▶

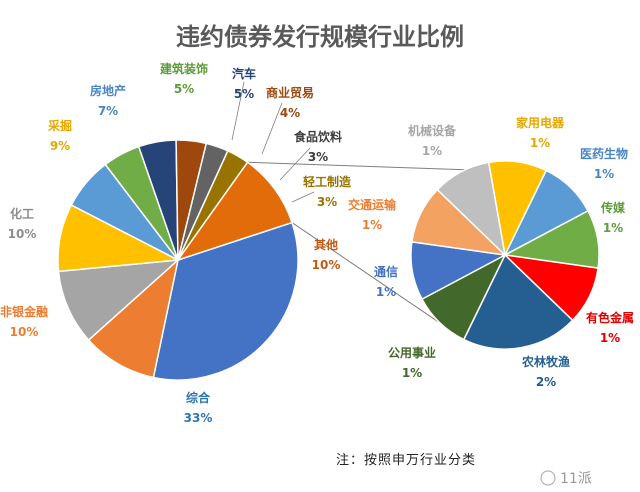  I want to click on data-label: 采掘 9%, so click(60, 136).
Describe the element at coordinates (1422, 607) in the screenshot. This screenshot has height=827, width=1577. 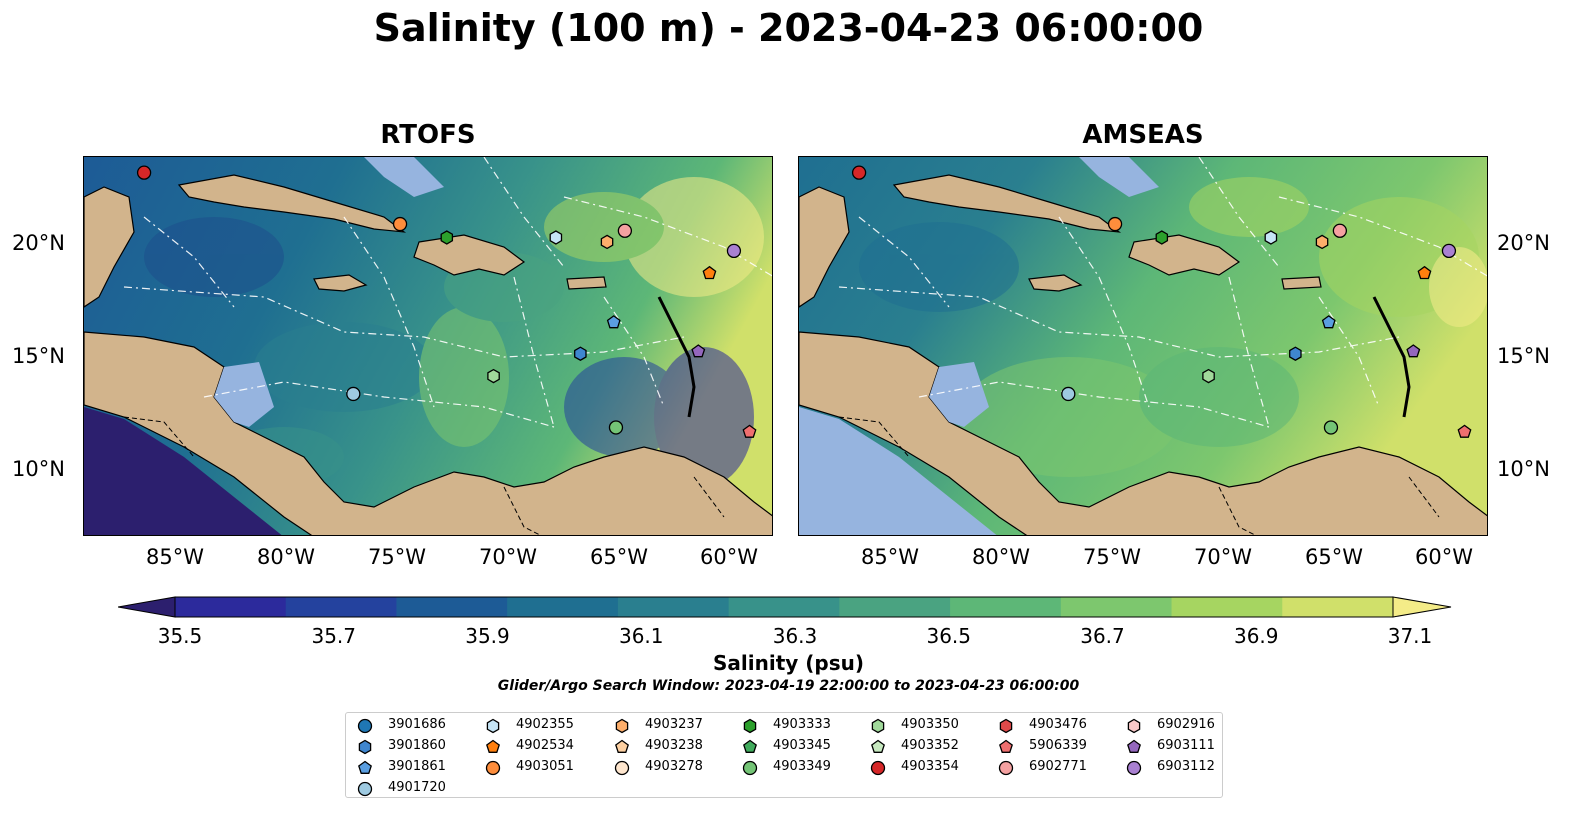
I see `colorbar-extend-high` at that location.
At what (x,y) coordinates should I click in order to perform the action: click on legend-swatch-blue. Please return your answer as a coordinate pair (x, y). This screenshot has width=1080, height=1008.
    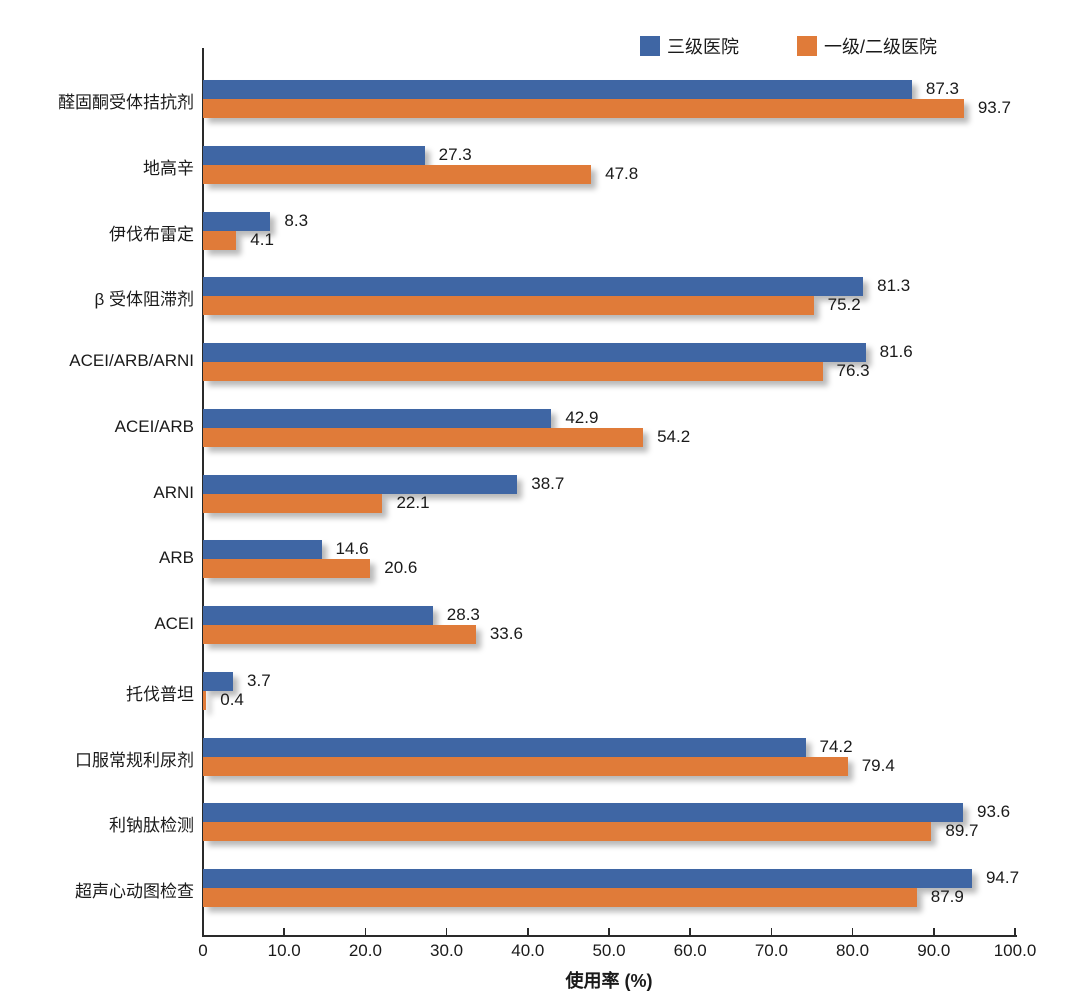
    Looking at the image, I should click on (650, 46).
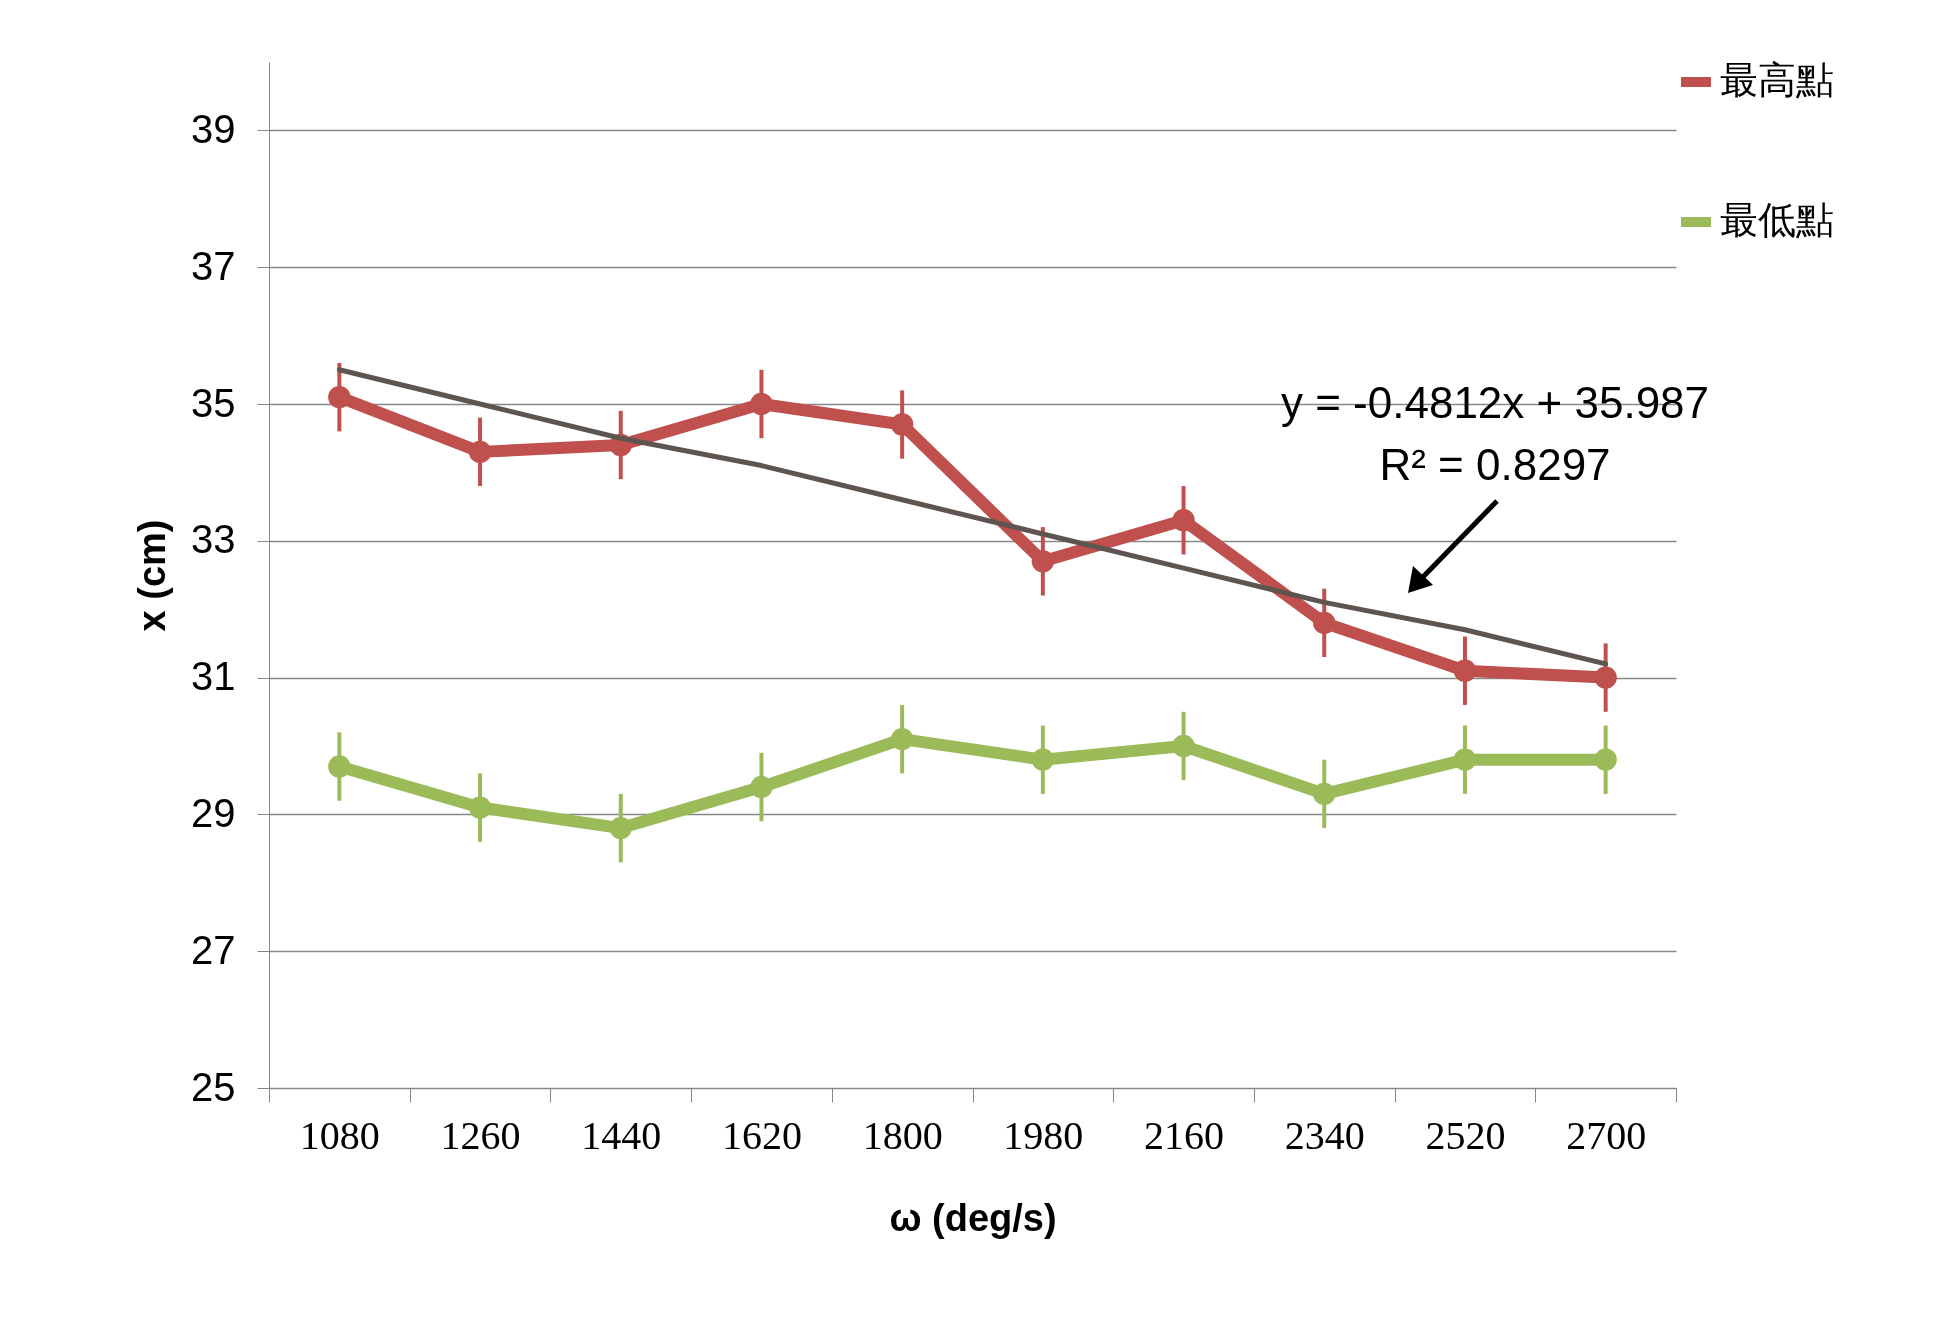 The height and width of the screenshot is (1326, 1953). What do you see at coordinates (214, 128) in the screenshot?
I see `y-tick-label: 39` at bounding box center [214, 128].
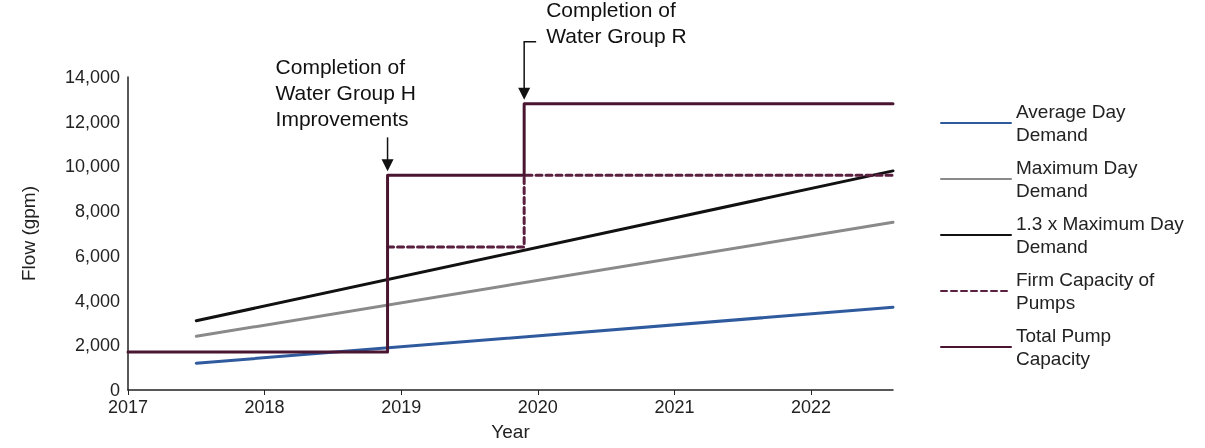  I want to click on x-tick-label: 2021, so click(674, 407).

◀

» **Exercise brief**: Give the data again without the pictures, swapping "Describe" for "Identify" and keeping everything else the same.

» **Response to the task**:
  I want to click on data-label: 采掘 9%, so click(60, 136).
Identify the element at coordinates (1422, 607) in the screenshot. This screenshot has height=827, width=1577. 
I see `colorbar-extend-high` at that location.
At what (x,y) coordinates should I click in order to perform the action: click on legend-swatch-blue. Please return your answer as a coordinate pair (x, y). This screenshot has width=1080, height=1008.
    Looking at the image, I should click on (650, 46).
 The height and width of the screenshot is (1326, 1953). What do you see at coordinates (214, 128) in the screenshot?
I see `y-tick-label: 39` at bounding box center [214, 128].
  I want to click on x-tick-label: 2021, so click(674, 407).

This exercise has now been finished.